* [Instructions to follow]:
Every line below that holds the string "scrollbar" should be copied out.

* [Dataset extract]:
※ ※ ※

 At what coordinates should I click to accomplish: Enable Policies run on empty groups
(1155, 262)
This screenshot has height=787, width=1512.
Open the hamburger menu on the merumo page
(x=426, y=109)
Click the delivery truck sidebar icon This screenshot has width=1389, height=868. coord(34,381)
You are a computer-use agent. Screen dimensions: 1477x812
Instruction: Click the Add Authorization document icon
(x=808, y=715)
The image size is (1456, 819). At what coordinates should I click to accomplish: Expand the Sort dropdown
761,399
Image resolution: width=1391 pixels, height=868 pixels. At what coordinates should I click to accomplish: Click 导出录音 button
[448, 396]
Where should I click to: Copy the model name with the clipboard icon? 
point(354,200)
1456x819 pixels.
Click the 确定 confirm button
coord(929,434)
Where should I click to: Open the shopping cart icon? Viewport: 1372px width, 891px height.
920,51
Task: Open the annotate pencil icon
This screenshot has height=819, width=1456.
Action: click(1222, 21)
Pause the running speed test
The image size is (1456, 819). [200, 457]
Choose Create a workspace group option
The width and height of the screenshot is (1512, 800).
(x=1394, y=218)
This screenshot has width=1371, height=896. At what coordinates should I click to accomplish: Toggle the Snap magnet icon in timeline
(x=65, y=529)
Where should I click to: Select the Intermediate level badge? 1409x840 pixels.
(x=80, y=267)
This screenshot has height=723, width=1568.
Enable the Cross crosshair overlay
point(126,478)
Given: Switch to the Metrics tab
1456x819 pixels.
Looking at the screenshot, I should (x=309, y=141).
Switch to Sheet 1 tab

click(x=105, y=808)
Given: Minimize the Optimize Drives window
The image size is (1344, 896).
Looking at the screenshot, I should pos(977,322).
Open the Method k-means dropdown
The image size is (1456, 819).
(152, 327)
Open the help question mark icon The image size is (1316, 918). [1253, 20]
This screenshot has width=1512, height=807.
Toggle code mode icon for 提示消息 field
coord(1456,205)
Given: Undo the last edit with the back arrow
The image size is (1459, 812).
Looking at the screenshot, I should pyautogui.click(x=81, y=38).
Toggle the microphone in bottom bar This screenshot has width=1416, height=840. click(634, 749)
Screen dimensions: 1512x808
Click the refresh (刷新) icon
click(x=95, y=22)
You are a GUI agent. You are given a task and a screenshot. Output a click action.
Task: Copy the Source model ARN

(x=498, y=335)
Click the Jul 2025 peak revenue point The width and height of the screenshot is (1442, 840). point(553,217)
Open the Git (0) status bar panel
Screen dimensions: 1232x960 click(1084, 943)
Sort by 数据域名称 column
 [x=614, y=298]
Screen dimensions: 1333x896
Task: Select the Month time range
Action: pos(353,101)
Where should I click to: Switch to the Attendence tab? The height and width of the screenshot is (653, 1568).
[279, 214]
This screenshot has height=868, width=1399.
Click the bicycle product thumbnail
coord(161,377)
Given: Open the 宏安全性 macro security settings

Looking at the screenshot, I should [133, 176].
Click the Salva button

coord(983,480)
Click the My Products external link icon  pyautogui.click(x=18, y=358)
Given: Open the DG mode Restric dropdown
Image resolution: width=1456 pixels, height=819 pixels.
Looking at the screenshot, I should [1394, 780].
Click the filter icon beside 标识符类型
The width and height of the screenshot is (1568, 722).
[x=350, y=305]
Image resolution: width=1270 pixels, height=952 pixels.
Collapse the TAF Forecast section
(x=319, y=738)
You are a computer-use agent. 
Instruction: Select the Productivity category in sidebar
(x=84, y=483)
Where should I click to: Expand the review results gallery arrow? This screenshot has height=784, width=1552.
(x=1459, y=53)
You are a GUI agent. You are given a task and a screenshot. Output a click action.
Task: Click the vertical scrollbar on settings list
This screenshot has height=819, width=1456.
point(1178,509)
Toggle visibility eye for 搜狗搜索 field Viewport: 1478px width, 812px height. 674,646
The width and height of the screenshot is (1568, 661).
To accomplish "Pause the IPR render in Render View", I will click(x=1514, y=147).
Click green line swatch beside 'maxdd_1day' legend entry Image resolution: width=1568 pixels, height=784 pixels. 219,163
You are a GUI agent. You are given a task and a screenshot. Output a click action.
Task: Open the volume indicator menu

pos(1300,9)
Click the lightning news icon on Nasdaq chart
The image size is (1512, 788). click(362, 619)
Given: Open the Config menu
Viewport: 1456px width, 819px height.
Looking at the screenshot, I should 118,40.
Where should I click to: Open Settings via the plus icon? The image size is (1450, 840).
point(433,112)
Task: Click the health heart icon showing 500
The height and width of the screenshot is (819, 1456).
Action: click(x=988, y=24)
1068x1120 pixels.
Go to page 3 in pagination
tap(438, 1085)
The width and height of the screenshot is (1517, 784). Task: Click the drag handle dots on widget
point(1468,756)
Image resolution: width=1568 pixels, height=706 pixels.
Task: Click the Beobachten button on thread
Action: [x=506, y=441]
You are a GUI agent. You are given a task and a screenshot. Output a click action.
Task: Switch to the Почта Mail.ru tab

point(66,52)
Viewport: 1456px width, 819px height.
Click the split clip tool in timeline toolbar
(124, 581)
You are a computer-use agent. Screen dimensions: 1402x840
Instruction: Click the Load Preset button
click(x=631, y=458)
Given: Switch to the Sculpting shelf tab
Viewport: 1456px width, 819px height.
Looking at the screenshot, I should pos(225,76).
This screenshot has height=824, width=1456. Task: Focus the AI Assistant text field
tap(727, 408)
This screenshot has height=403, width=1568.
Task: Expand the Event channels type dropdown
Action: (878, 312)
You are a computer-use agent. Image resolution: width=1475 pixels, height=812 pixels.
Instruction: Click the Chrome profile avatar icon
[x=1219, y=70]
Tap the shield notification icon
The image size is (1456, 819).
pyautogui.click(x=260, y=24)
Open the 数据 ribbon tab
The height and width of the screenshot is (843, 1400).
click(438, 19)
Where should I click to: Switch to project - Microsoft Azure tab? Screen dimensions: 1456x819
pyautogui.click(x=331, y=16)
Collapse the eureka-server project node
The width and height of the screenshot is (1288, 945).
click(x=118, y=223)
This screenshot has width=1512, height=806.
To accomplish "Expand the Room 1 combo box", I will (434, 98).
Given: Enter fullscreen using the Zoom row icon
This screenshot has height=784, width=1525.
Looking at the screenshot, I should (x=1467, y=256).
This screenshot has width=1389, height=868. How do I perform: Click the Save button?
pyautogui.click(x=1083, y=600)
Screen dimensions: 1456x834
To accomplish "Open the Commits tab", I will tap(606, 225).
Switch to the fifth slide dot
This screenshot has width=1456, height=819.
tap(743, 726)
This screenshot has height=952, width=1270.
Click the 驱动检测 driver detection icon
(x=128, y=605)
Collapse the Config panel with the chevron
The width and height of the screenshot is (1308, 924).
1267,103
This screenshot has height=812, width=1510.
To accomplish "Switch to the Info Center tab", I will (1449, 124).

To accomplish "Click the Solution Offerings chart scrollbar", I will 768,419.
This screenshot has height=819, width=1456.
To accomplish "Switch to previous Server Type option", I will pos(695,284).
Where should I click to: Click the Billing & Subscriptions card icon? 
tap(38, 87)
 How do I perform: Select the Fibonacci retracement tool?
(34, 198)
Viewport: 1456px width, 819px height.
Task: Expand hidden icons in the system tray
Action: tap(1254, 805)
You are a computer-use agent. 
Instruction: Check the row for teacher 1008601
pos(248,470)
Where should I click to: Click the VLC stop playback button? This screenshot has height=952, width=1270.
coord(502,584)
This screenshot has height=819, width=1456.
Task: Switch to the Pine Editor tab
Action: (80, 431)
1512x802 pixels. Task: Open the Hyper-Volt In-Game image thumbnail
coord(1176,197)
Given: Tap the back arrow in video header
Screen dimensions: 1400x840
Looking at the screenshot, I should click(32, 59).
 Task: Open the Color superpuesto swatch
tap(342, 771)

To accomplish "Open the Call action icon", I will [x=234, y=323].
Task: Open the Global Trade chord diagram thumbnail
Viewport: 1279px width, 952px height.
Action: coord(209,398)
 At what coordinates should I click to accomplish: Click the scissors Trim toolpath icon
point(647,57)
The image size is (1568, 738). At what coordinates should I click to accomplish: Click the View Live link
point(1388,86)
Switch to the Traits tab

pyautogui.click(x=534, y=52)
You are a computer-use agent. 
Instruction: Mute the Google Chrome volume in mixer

※ ※ ※

* [Exercise answer]:
Task: Click the vertical scrollbar on settings list
To accomplish "Click the Solution Offerings chart scrollbar", I will 768,419.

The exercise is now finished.